Since 2004, Republicans have griped that the Electoral College map is stacked against them. Even in Bush’s commanding victory he only carried 286 Electoral votes and lost states like Michigan, Wisconsin and Pennsylvania. The nomination of Donald Trump was expected to shake up the old red/blue divide because of his appeal to blue-collar whites. To a degree it did. David Byler over at RCP put together a cool chart tracking these changes compared to Romney’s two-party share of the vote.
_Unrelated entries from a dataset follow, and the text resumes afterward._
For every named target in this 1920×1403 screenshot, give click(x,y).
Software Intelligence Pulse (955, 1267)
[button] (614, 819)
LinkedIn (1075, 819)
Unsurprisingly, the chart shows red states stayed red, blue states stayed blue and to a degree purple states stayed purple. But, that masks some pretty significant shifts. For example, Trump ran 6 percent better in Ohio, 4 percent in Wisconsin, 3 percent better in Pennsylvania, 5 percent better in Michigan, 3 percent better in Florida, a whopping 8 percent better in Iowa and 6.5 percent better in Maine. For her part, Clinton made some deeply blue states a darker shade and actually came closer in Texas and Utah than Obama. But, this is the rub, she only did it in Coastal states like WA, OR and CA. Trump actually ran better in NY State, Rhode Island and Hawaii and Delaware than Romney did (for a full list of states Trump did better in than Romney see below).


However, unlike Trump, Clinton failed to flip any of these states into her column. Trump, due to his narrow advantages in the Midwest, flipped the states he needed to win a commanding Electoral College majority.
But, Trump flipped states in a way that was vastly different than Bush and prior Republican nominees had. The recipes for success in Iowa, Pennsylvania and Wisconsin, to pick just a few examples, were different than Trump’s. For example, in Iowa victory was gained by running up huge margins in Eastern Iowa to offset losses in Western Iowa. Pennsylvania and Wisconsin were won by winning in the suburbs and winning or tying in rural areas. In Trump’s case, he won virtually everywhere in Iowa, lost the Philly suburbs substantially but offset those losses by winning big in rural areas and showcased his strength in Wisconsin’s rural areas even as turnout in red, suburban Milwaukee dropped.

For their part, Clinton and Democrats ran up big margins in the Colorado and Virginia suburbs. However, in transitioning Sun Belt states like North Carolina and perennial swing state Florida, the Clinton campaign did not do much better than Obama in the suburbs. They did notably worse in urban areas.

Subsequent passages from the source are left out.